- Aim of the task -
Restate the following records word for word without images.

[Pixel coordinate grounding data]
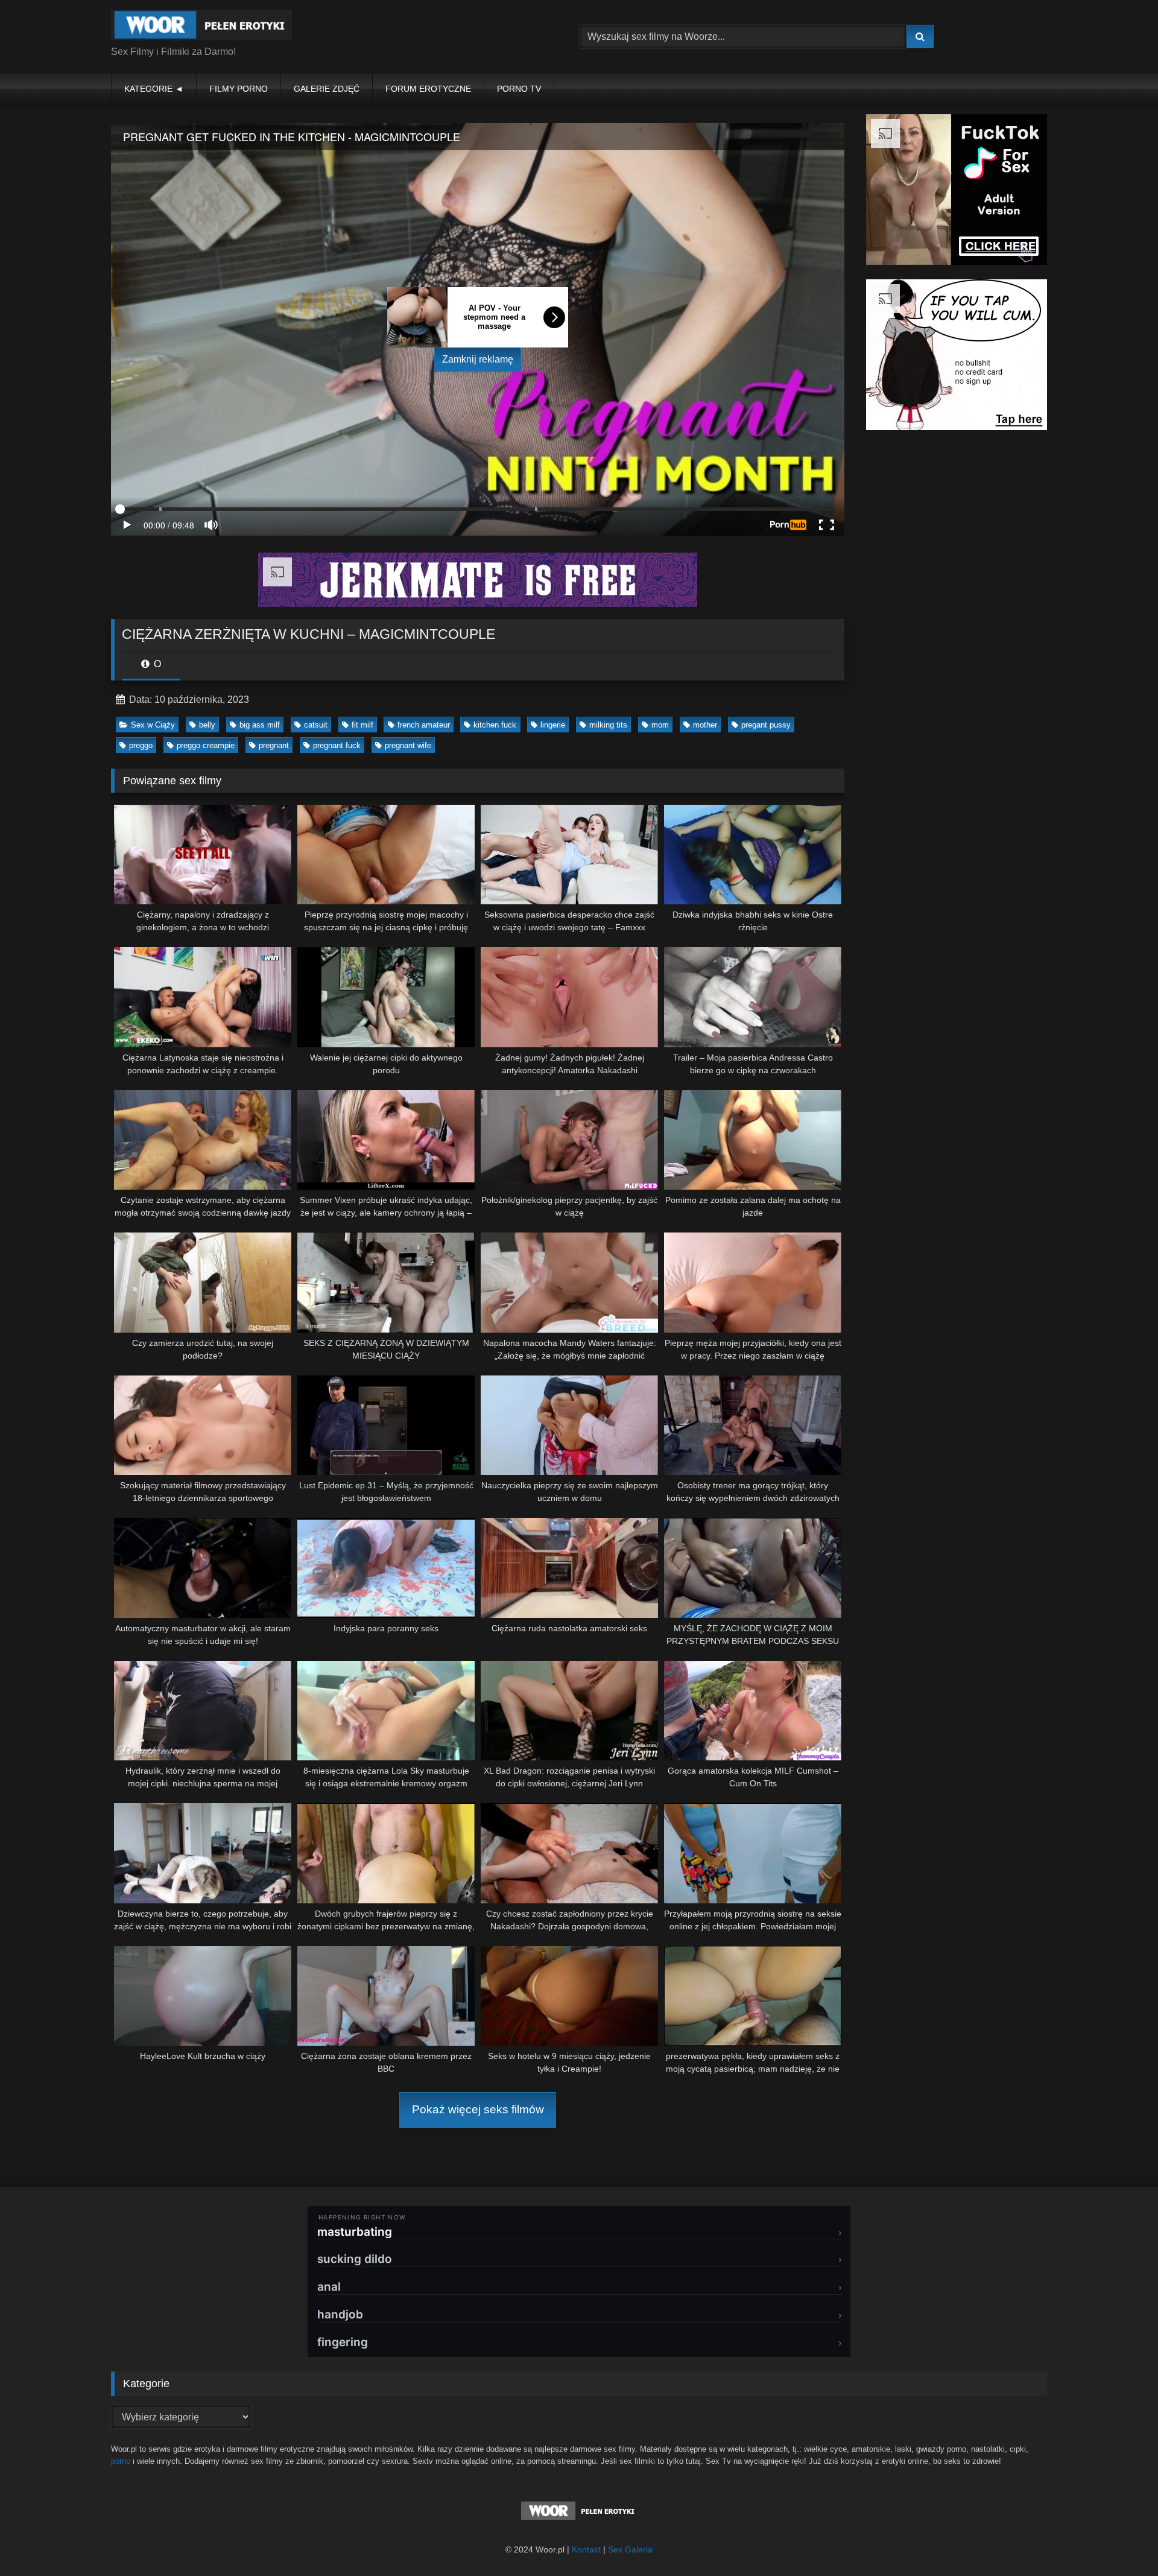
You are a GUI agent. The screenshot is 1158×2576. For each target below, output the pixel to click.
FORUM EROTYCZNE (428, 89)
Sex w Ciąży (153, 724)
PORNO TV (519, 89)
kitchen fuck (494, 724)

- Worked solution -
You are a GUI agent. The screenshot is 1158×2576. For each target below, output the pixel to click.
FORUM EROTYCZNE (428, 89)
Sex w Ciąży (153, 724)
PORNO TV (519, 89)
kitchen fuck (494, 724)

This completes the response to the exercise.